We should be encouraged but cautious in drawing conclusions from a sample 1/10 of an opinion poll. The data is not
yet public , assuming that Pfitzer have been appropriately conservative in their announcement, “at least 90% effectivity”
based on a sample of 98 means that at most 1 or 2 people in the treatment group became infected. As a result we know
nothing about any possible side effects of being vaccinated and then getting infected.
Very encouraging early results.
Vaccine update 11/18/20
The Moderna and the Oxford vaccine show similar success, suggesting that Covid is an infection that can be blocked by vaccination. It sounds like Q1 is a realsitic target for wide availability.
There is more data on the Pfitzer, the high lights from their press release (not a paper !) are;
Primary efficacy analysis demonstrates BNT162b2 to be 95% effective against COVID-19 beginning 28 days after the first dose;170 confirmed cases of COVID-19 were evaluated, with 162 observed in the placebo group versus 8 in the vaccine group
Efficacy was consistent across age, gender, race and ethnicity demographics; observed efficacy in adults over 65 years of age was over 94%
Safety data milestone required by U.S. Food and Drug Administration (FDA) for Emergency Use Authorization (EUA) has been achieved
Data demonstrate vaccine was well tolerated across all populations with over 43,000 participants enrolled; no serious safety concerns observed; the only Grade 3 adverse event greater than 2% in frequency was fatigue at 3.8% and headache at 2.0%
Companies plan to submit within days to the FDA for EUA and share data with other regulatory agencies around the globe
The companies expect to produce globally up to 50 million vaccine doses in 2020 and up to 1.3 billion doses by the end of 2021
Really good news, but please note that a sample of 162 infected persons is 10x lower than a typical opinion poll ! These numbers will change and who knows in which direction.
11/30/2020 Vaccine update
Moderna has gone public with their data and have applied for emergency use.
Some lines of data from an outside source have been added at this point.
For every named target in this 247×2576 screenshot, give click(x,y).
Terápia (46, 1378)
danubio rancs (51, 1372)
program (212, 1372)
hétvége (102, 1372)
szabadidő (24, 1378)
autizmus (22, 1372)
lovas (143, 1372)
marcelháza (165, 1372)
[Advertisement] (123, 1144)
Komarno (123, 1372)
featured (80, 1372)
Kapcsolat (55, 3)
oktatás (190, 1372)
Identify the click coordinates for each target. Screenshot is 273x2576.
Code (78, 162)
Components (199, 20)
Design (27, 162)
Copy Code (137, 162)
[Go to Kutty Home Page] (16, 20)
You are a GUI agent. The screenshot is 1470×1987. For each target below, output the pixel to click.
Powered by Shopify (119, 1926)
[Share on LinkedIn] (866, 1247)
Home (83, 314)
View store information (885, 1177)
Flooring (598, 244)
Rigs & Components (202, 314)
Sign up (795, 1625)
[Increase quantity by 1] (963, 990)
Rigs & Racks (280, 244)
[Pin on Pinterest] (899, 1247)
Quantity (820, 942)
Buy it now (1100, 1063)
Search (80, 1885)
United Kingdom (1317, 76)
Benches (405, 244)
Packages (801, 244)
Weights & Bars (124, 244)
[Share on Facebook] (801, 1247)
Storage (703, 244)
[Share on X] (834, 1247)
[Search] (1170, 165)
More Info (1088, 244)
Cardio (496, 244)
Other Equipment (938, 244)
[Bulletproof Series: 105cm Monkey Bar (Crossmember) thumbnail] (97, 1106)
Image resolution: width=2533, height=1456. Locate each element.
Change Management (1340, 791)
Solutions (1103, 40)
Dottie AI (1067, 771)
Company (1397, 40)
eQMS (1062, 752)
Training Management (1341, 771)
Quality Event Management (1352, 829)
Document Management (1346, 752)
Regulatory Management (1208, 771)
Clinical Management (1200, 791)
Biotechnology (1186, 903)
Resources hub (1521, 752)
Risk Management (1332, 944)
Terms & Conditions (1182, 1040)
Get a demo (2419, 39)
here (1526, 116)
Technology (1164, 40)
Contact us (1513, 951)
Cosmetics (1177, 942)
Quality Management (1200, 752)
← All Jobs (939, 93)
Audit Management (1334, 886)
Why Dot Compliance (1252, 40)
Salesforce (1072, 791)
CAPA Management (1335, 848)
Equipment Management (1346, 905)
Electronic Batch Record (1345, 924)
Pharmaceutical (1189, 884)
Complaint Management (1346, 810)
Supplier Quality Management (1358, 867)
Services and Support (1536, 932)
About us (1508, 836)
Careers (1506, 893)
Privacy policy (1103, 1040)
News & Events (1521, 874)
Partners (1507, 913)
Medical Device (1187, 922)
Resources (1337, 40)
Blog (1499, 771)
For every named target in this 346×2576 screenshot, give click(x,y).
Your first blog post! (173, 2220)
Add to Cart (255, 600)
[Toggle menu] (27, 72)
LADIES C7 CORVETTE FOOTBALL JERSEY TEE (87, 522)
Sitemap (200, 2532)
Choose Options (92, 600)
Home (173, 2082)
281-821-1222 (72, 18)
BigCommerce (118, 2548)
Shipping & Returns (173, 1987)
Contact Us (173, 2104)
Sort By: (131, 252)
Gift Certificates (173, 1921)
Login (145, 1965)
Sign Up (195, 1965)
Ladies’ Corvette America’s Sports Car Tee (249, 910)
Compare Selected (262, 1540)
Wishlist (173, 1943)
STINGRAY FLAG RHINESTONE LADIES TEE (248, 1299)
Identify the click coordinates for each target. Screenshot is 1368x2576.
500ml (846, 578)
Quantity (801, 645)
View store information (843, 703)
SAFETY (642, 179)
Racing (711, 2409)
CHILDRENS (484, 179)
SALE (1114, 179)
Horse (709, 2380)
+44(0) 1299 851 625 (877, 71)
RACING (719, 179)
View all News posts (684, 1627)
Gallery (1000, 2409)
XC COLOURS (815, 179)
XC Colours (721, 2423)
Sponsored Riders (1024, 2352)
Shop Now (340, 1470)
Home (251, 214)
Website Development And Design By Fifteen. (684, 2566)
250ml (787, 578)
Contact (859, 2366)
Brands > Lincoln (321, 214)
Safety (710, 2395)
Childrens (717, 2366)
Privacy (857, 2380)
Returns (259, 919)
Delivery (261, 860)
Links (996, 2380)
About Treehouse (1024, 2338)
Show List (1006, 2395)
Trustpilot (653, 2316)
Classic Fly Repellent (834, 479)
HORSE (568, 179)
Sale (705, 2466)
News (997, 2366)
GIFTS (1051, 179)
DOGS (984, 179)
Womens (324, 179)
The results were;
11 of 15,000, none became seriously ill.
185 out of 15,000 in placebo.
Very similar results to Pfitzer, which is encouraging as Moderna and Pfitzer use the same approach.
12/14/20 EUA submission and approval for Pfitzer
The submissions to the FDA for EUA are public documents. Here are a few extracts from an analysis of those docs.
"The FDA briefing docs also highlighted how important it will be for patients to come back for a second dose. The phase 3 trial revealed that the vaccine was only 52% effective in the three weeks between the first and second dose, the analysts noted. Efficacy skyrocketed to nearly 95% a week after the second dose.
One major point of discussion at the meeting—where vaccine experts will offer their approval advice to the FDA—will be side effects that cropped up in the phase 3 trial, analysts predicted. The side effects were rare but inflammatory in nature. For example, there were more cases of appendicitis and Bell’s palsy among those who received the vaccine than in the placebo group.
Pfizer is planning three post-authorization surveillance studies, according to the briefing package (PDF). And the FDA will also have access to data gathered from a new Centers for Disease Control smartphone app called v-safe. Vaccine recipients will be able to opt-in to v-safe and use it to report any side effects.
J.P. Morgan analysts concluded that side effects reported in the trial wouldn't scuttle Pfizer’s emergency use authorization (EUA), because the stats lined up with numbers typical in the general population. The incidence of Bell's palsy, a type of facial paralysis, matched up with typical experience, the FDA said, though there were no cases reported in the trial's placebo group.
SVB Leerink analysts picked out another detail in the Pfizer briefing document: The previous infection offered just 37% protection against re-infections with symptomatic COVID-19. Granted, only seven cases of re-infection were reported in the trial, but the revelation that getting sick with COVID might not protect people from catching the virus again could be significant, the analysts said."
The conclusion is that there may be subtle differences in side effect between vaccines.... and of course the sample size is really small, but will get bigger quickly.